== Extrait choisi ==
####################
Comment ? Après tout votre discours sur la « mercantilisation », vous vous retrouvez finalement sur la même ligne que les libéraux qui veulent réhabiliter « l’instruction » dans les écoles hors contrat, donc hors obligation de programmes ! Là, je n’arrive plus à vous suivre… C’est peut-être déroutant, mais beaucoup moins compliqué qu’il n’y paraît. Premier point : l’appartenance au secteur d’Etat n’est pas une garantie contre le mercantilisme. Deuxième point : je suis un défenseur de l’instruction publique… et laïque ! Troisième point : cette instruction publique n’est pas obligatoirement - et même loin de là - une instruction d’Etat. Il y a, sur le plan théorique, des textes très sérieux de Ferdinand Buisson sur le sujet. Va-t-on dire qu’il n’était pas favorable à l’instruction publique ? Et sur le plan pratique, le même Buisson a défendu le pédagogue libertaire Paul Robin et son orphelinat de Cempuis, qui ne dépendait pas de l’État mais d’une collectivité locale. J’ajoute que, s’il faut donner des gages de gauche, ou tout du moins de « non-droite », qu’il n’y a aucun texte de Marx - présenté à gauche comme le plus étatiste des étatistes - qui défende l’école d’Etat. Au contraire tous ses textes y sont opposés. Dans le même ordre d’idées, un congrès de la CGT d’avant la scission de 1921 a condamné à une forte majorité l’enseignement d’Etat. Plus près de nous, je peux me permettre cette question : un enseignant laïque devait-il s’interdire de travailler à l’école privée hors-contrat de Célestin Freinet à St-Paul-de-Vence ? |
a) C’est peut-être déroutant, mais beaucoup moins
compliqué qu’il n’y paraît. La preuve en est que, même à l'époque ou certains ne me voyaient qu'attaquer le "néo-libéralisme" - et j'ai été un des premiers à le faire -, je ne me précipitais pas dans les bras de l'étatisme de la gauche laïque et du PCF puisque je présentais le danger central comme celui d'un "bel avenir cumulant les tares tout à fait compatibles du “public” et du “privé”, celles d’une bureaucratie Bismarckienne et de la main invisible chère à Adam Smith.”( Voir supra) Je n'ai donc pas changé de position. Je pense même de plus en plus que la ligne de démarcation réelle entre partisans de l'instruction publique et ses opposants ne sera pas le clivage public/privé, notamment puisque l'on a pu observer une marchandisation de l'école d'état sans qu'elle passe sous statut juridique privé. Au contraire, pour paraphraser une phrase célébre il est probable que "L'instruction
primaire ne pourra commencer à respirer que lorsque l'on aura pendu le
dernier néo-libéral avec les tripes du dernier étatiste de principe"
####################
== Lignes ==
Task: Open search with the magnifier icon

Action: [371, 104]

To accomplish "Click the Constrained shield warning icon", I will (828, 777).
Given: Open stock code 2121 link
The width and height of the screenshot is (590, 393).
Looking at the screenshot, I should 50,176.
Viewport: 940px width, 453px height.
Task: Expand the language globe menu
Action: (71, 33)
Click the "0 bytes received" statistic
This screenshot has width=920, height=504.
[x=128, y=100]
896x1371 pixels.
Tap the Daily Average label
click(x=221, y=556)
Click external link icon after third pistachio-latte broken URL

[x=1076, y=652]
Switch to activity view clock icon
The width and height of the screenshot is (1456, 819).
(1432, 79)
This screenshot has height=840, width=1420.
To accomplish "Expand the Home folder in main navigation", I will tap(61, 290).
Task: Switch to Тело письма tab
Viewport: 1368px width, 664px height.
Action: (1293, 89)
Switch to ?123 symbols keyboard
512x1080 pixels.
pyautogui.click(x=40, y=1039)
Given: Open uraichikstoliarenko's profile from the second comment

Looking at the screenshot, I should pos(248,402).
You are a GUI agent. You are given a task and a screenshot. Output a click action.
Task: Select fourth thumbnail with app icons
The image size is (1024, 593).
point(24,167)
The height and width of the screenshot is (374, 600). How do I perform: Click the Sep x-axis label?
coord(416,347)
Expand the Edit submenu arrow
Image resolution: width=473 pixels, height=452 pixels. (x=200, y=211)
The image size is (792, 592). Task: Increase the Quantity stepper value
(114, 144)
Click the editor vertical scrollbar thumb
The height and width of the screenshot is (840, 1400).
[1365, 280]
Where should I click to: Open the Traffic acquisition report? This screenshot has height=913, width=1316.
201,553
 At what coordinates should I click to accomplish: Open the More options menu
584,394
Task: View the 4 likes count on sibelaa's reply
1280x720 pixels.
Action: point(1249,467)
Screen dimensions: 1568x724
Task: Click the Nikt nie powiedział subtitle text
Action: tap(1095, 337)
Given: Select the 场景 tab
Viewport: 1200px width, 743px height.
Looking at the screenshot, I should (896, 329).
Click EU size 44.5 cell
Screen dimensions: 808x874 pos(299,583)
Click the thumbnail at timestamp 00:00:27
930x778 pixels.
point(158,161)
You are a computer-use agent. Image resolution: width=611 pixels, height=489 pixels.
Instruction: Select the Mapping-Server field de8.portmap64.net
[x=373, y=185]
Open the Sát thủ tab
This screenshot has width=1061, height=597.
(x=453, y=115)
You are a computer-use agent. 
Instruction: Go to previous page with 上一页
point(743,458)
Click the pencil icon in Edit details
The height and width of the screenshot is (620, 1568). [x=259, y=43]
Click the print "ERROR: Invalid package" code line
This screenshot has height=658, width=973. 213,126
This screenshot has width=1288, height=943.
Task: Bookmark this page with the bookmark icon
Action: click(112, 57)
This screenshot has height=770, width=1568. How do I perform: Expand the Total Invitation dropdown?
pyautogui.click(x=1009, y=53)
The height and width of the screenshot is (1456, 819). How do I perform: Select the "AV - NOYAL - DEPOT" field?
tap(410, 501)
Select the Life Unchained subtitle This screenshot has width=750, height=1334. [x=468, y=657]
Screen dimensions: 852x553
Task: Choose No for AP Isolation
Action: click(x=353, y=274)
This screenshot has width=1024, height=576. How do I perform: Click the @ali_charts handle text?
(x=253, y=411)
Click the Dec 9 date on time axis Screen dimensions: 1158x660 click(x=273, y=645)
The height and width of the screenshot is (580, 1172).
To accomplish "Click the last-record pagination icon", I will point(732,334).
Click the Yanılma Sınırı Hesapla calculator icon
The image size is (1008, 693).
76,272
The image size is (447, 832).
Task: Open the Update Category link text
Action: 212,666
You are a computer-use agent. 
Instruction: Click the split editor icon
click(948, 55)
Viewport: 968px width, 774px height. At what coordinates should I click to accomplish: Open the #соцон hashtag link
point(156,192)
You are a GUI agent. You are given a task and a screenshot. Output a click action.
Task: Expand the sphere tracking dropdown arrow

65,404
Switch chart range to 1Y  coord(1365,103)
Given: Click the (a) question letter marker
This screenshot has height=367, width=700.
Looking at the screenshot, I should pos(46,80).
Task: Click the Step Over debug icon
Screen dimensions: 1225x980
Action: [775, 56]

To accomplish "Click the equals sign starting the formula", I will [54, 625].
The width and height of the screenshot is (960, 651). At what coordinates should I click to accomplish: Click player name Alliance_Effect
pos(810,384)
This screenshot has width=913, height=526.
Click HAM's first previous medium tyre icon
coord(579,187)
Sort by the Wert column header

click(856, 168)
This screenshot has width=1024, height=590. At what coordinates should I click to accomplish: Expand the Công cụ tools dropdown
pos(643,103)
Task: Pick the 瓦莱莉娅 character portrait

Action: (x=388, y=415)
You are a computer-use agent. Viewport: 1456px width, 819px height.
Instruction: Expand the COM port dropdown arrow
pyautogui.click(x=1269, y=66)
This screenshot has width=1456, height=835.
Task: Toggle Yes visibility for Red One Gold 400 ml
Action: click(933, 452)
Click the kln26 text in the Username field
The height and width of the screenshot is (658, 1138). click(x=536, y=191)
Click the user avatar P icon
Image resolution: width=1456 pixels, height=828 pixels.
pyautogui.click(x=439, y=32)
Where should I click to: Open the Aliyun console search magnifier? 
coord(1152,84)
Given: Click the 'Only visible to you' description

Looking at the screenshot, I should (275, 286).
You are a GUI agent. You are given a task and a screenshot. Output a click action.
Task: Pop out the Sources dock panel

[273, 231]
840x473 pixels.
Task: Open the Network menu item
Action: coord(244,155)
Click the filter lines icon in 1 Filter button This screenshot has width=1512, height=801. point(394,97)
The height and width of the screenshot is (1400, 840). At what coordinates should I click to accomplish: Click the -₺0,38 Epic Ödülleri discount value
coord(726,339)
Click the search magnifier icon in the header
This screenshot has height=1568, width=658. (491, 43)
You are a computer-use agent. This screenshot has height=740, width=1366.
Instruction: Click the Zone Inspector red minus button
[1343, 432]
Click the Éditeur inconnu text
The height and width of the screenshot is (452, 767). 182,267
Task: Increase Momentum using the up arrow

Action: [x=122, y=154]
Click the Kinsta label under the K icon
####################
== Énoncé A ==
D'après l'extrait, où se trouvait l'école privée hors contrat de Célestin Freinet ?
== Énoncé B ==
Recopiez la liste à partir de sa première ligne et arrêtez-vous après la ligne qui contient « will (828, 777). ».
L'extrait et la liste sont deux documents sans lien entre eux.

== Réponse A ==
À St-Paul-de-Vence.

== Réponse B ==
Task: Open search with the magnifier icon

Action: [371, 104]

To accomplish "Click the Constrained shield warning icon", I will (828, 777).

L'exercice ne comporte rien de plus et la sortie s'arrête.